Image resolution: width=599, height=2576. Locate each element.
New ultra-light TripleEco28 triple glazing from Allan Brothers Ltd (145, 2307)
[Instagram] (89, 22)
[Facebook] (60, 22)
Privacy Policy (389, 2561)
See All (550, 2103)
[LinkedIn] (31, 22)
• • •
▶ _TASK PROMPT_
Print out all of the data above word for word.

▶ _ANSWER_
Image resolution: width=599, height=2576. Locate each element.
New ultra-light TripleEco28 triple glazing from Allan Brothers Ltd (145, 2307)
[Instagram] (89, 22)
[Facebook] (60, 22)
Privacy Policy (389, 2561)
See All (550, 2103)
[LinkedIn] (31, 22)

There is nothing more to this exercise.